Everything from genetics to early childhood experience plays some role in our emotional health, but we don’t have a whole lot of control over the genes we inherited or the past we lived through. All we have is the present and what we choose to do in it.
Feeling better emotionally means making small, consistent changes, and over time, these will become habits that keep you mentally strong and emotionally resilient, says clinical psychologist Nick Wignall.
Here’s how to start:
1. Do your overthinking on paper
From worry and catastrophising to rumination and self-criticism, we can all fall into a pattern of overthinking.
The trouble is that thoughts happen really fast in our heads. This means you can do a lot of overthinking (and generate a lot of painful emotion) in a short amount of time. Instead, try to constrain your overthinking to pen and paper. You can’t write nearly as fast as you think, so if you force yourself to only overthink on paper, you’ll end up doing a lot less of it.
2. Validate before you analyse
Trying to understand why we’re feeling bad is perfectly natural. It’s also pretty unhelpful a lot of the time. Instead, try to validate the experience:
“I am anxious, and I don’t like it. But it’s okay. A lot of people feel anxious in stressful situations.
Just because I feel anxiety doesn’t mean I have to do anything about it.”
Emotional validation is like a pressure release valve for difficult feelings. You’ll be much more likely to react to that emotion productively if you’ve taken a second to validate it first.
3. Build more space into your life
Although common, chronic stress is not normal. It’s certainly not good for your emotional health, and it almost always boils down to doing too much too often.
To counteract this, it’s important to build space or margin into your life and then protect it vigorously. No amount of mindfulness sessions or soothing incense will reduce your stress if you aren’t willing to make time for downtime.
4. Spend quality time with people that matter
Emotional health depends on social health and social health depends on quality time, not just more connection.

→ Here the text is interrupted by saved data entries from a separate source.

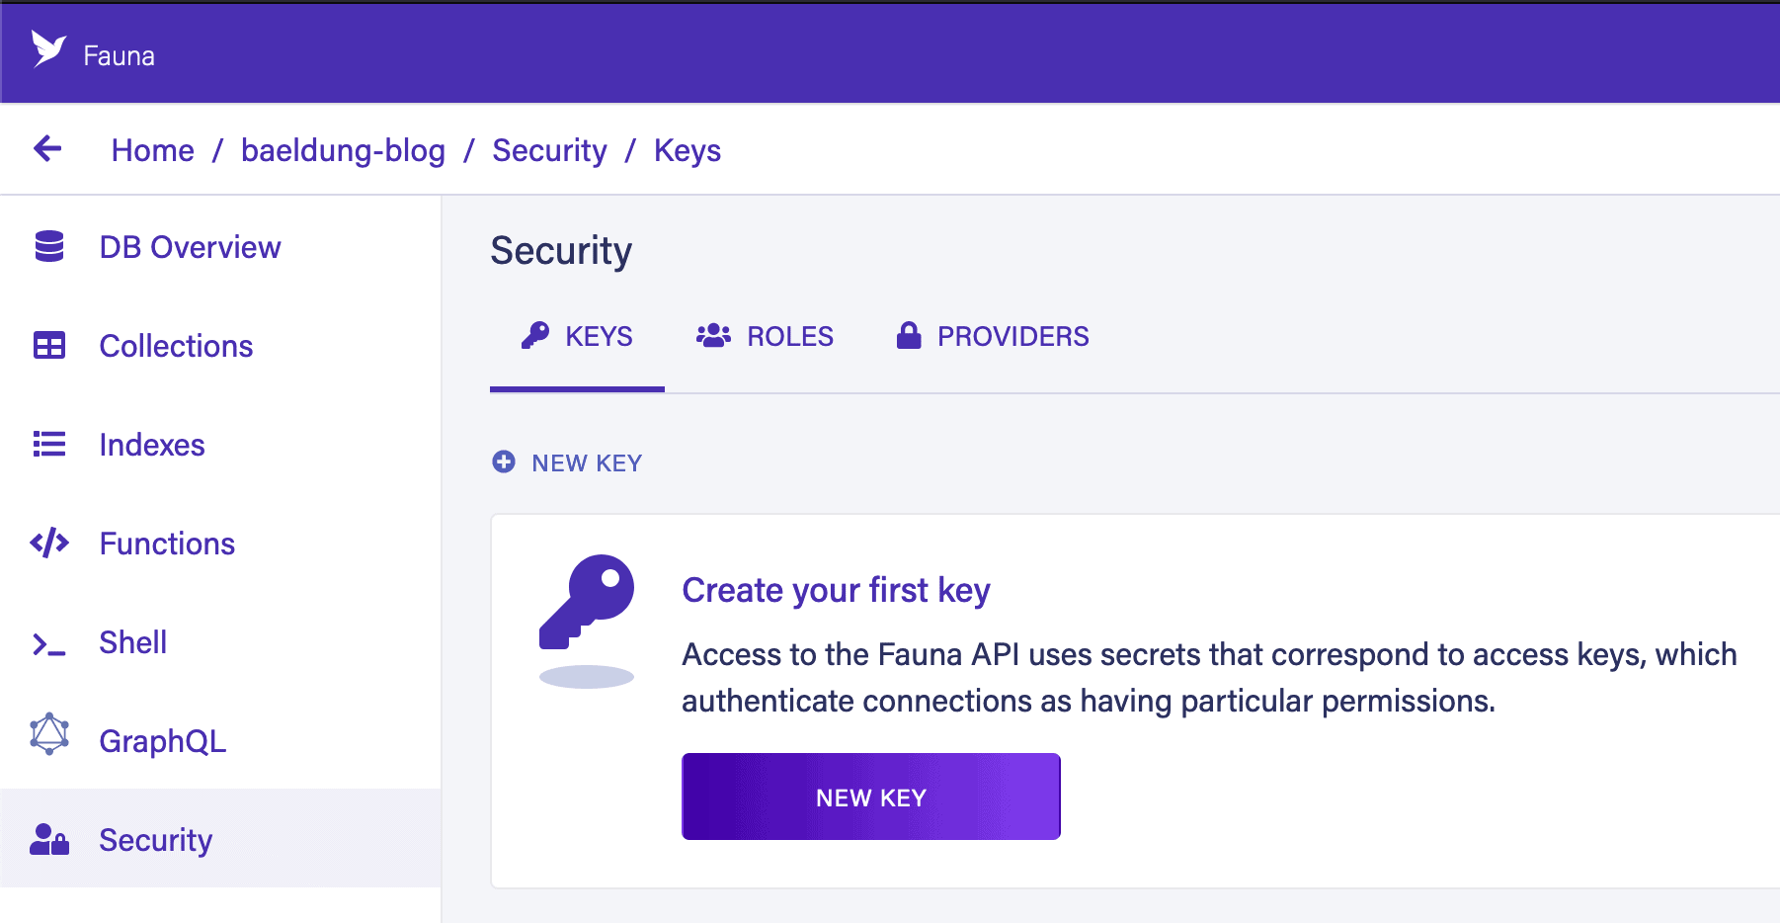This screenshot has height=923, width=1780.
Task: Click the Collections table icon
Action: (x=49, y=346)
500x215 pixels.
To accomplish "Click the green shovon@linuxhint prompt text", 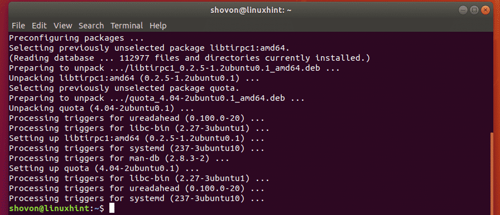I will pos(50,209).
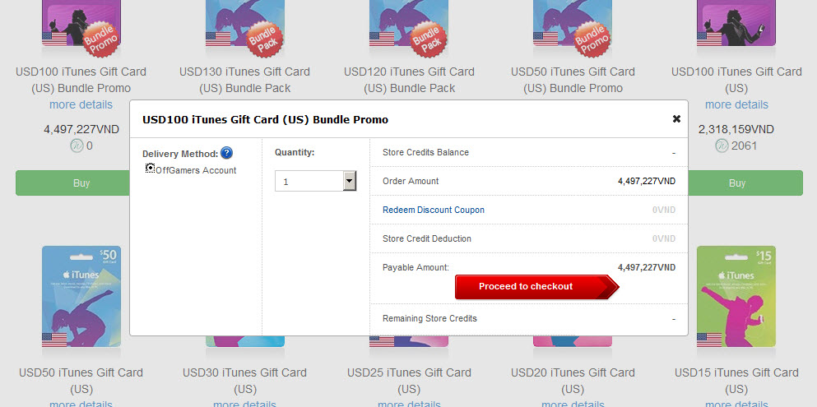The image size is (817, 407).
Task: Click the $50 iTunes gift card image
Action: coord(81,296)
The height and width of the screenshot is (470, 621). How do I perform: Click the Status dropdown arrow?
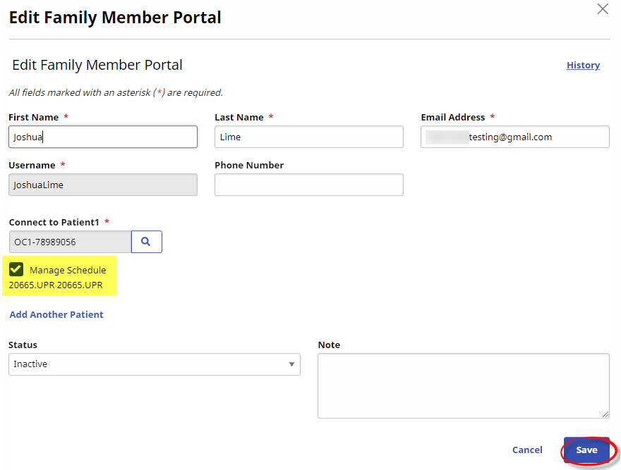coord(291,364)
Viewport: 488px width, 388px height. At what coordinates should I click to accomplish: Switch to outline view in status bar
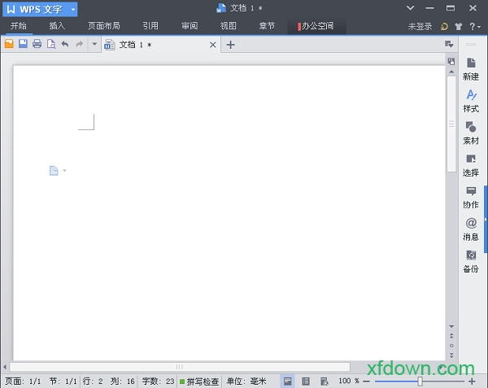coord(306,381)
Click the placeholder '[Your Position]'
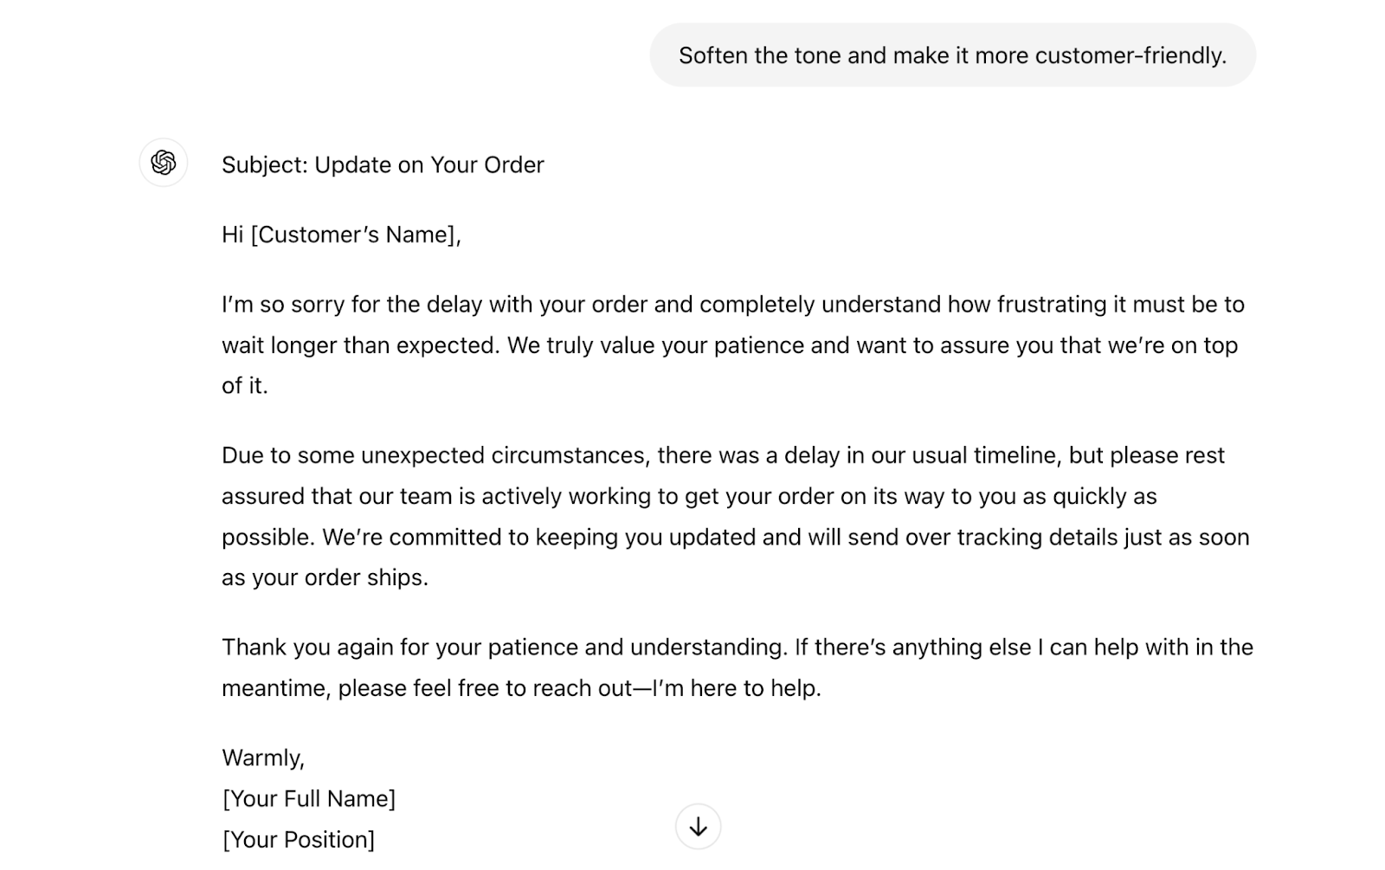This screenshot has width=1385, height=870. pyautogui.click(x=299, y=839)
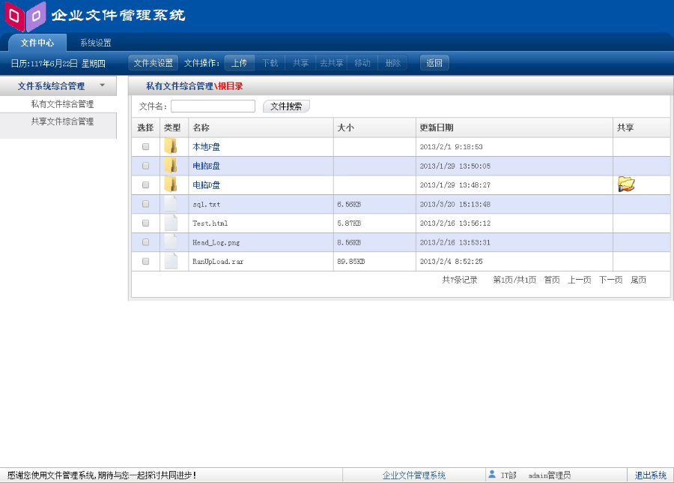674x483 pixels.
Task: Click the 删除 (Delete) operation icon
Action: [x=392, y=63]
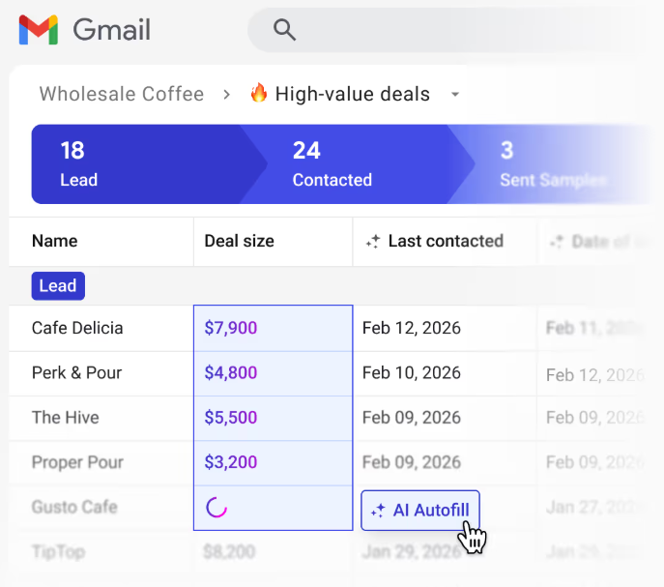The height and width of the screenshot is (587, 664).
Task: Click the sparkle icon on AI Autofill
Action: point(378,511)
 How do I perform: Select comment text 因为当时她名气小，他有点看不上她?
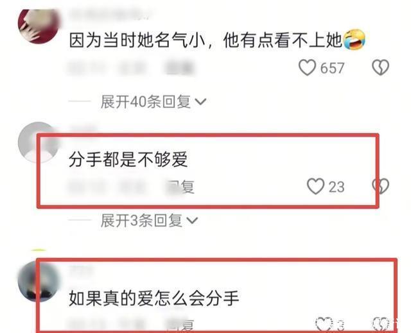[206, 40]
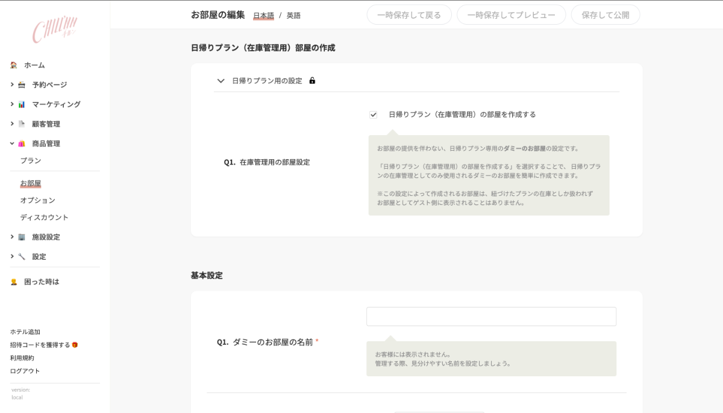Viewport: 723px width, 413px height.
Task: Open the プラン submenu item
Action: click(x=31, y=161)
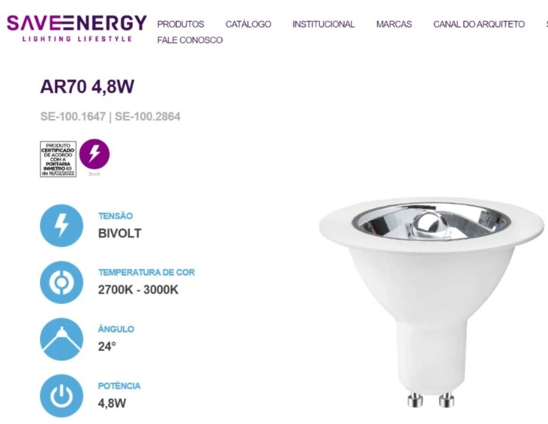Open the Fale Conosco link
Screen dimensions: 548x424
tap(190, 40)
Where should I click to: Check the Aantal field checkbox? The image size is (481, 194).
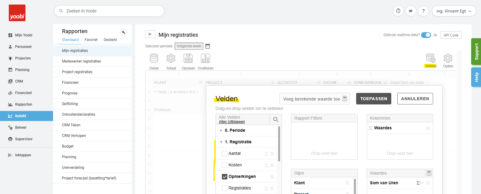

Try scheduling a regular call with a good friend once a month and treating it like an appointment, or writing a letter to your grandchild each week. Maybe it just means one night a week we turn off the TV and just talk with our partner before bed.
5. Set tiny boundaries
The ability to communicate and set healthy boundaries is fundamental for emotional wellbeing. But for most of us, the idea of assertiveness and boundary setting is understandably intimidating because it’s a skill we rarely practise.
So start small. Look for little opportunities to practise setting tiny boundaries like telling your co-worker you can’t get to that report today but will prioritise it tomorrow. If you want to feel confident setting big boundaries, start by becoming competent with small ones.